## INSTRUCTION
Please swap each "Instruction" in the rows below for "Directive" and leave everything else unchanged.

----

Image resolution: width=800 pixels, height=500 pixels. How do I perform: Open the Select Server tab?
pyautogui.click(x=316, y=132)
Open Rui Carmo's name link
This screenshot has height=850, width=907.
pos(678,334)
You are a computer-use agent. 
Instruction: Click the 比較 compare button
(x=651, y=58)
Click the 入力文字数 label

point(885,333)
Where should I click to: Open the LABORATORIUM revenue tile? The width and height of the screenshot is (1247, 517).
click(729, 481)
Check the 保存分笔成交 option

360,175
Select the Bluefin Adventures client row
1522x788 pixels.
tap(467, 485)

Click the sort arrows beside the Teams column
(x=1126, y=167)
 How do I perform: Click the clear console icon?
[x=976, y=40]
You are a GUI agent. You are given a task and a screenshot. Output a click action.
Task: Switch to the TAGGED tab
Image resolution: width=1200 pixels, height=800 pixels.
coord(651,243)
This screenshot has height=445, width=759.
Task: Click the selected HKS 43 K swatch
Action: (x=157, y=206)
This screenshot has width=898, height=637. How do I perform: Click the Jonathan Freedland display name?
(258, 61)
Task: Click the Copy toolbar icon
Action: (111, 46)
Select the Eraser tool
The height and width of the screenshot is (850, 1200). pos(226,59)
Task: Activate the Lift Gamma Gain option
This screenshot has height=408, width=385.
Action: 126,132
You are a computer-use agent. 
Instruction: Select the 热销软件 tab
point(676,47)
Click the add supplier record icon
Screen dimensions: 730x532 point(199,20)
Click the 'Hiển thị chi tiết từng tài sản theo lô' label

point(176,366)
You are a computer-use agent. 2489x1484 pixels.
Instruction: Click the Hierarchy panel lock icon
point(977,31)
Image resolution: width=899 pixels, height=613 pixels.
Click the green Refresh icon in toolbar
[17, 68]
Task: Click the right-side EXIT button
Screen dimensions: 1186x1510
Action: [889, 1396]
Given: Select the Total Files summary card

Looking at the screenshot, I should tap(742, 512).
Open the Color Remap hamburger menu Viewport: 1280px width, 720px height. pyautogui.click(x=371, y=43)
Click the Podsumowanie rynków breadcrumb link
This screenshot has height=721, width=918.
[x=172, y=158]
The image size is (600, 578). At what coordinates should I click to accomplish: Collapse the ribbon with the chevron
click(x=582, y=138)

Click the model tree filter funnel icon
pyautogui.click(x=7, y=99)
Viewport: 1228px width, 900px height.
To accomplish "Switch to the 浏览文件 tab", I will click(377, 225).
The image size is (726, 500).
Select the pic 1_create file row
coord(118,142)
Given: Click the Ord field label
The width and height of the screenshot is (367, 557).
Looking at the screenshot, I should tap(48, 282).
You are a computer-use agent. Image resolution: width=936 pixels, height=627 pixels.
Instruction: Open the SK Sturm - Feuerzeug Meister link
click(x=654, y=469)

----

## WRITTEN RESPONSE
Image resolution: width=800 pixels, height=500 pixels. How do I perform: Open the Select Server tab?
pyautogui.click(x=316, y=132)
Open Rui Carmo's name link
This screenshot has height=850, width=907.
pos(678,334)
You are a computer-use agent. 
Directive: Click the 比較 compare button
(x=651, y=58)
Click the 入力文字数 label

point(885,333)
Where should I click to: Open the LABORATORIUM revenue tile? The width and height of the screenshot is (1247, 517).
click(729, 481)
Check the 保存分笔成交 option

360,175
Select the Bluefin Adventures client row
1522x788 pixels.
tap(467, 485)

Click the sort arrows beside the Teams column
(x=1126, y=167)
 How do I perform: Click the clear console icon?
[x=976, y=40]
You are a GUI agent. You are given a task and a screenshot. Output a click action.
Task: Switch to the TAGGED tab
Image resolution: width=1200 pixels, height=800 pixels.
coord(651,243)
This screenshot has height=445, width=759.
Task: Click the selected HKS 43 K swatch
Action: (x=157, y=206)
This screenshot has width=898, height=637. How do I perform: Click the Jonathan Freedland display name?
(258, 61)
Task: Click the Copy toolbar icon
Action: (111, 46)
Select the Eraser tool
The height and width of the screenshot is (850, 1200). pos(226,59)
Task: Activate the Lift Gamma Gain option
This screenshot has height=408, width=385.
Action: 126,132
You are a computer-use agent. 
Directive: Select the 热销软件 tab
point(676,47)
Click the add supplier record icon
Screen dimensions: 730x532 point(199,20)
Click the 'Hiển thị chi tiết từng tài sản theo lô' label

point(176,366)
You are a computer-use agent. 2489x1484 pixels.
Directive: Click the Hierarchy panel lock icon
point(977,31)
Image resolution: width=899 pixels, height=613 pixels.
Click the green Refresh icon in toolbar
[17, 68]
Task: Click the right-side EXIT button
Screen dimensions: 1186x1510
Action: [889, 1396]
Given: Select the Total Files summary card

Looking at the screenshot, I should tap(742, 512).
Open the Color Remap hamburger menu Viewport: 1280px width, 720px height. pyautogui.click(x=371, y=43)
Click the Podsumowanie rynków breadcrumb link
This screenshot has height=721, width=918.
[x=172, y=158]
The image size is (600, 578). At what coordinates should I click to accomplish: Collapse the ribbon with the chevron
click(x=582, y=138)

Click the model tree filter funnel icon
pyautogui.click(x=7, y=99)
Viewport: 1228px width, 900px height.
To accomplish "Switch to the 浏览文件 tab", I will click(377, 225).
The image size is (726, 500).
Select the pic 1_create file row
coord(118,142)
Given: Click the Ord field label
The width and height of the screenshot is (367, 557).
Looking at the screenshot, I should tap(48, 282).
You are a computer-use agent. Image resolution: width=936 pixels, height=627 pixels.
Directive: Open the SK Sturm - Feuerzeug Meister link
click(x=654, y=469)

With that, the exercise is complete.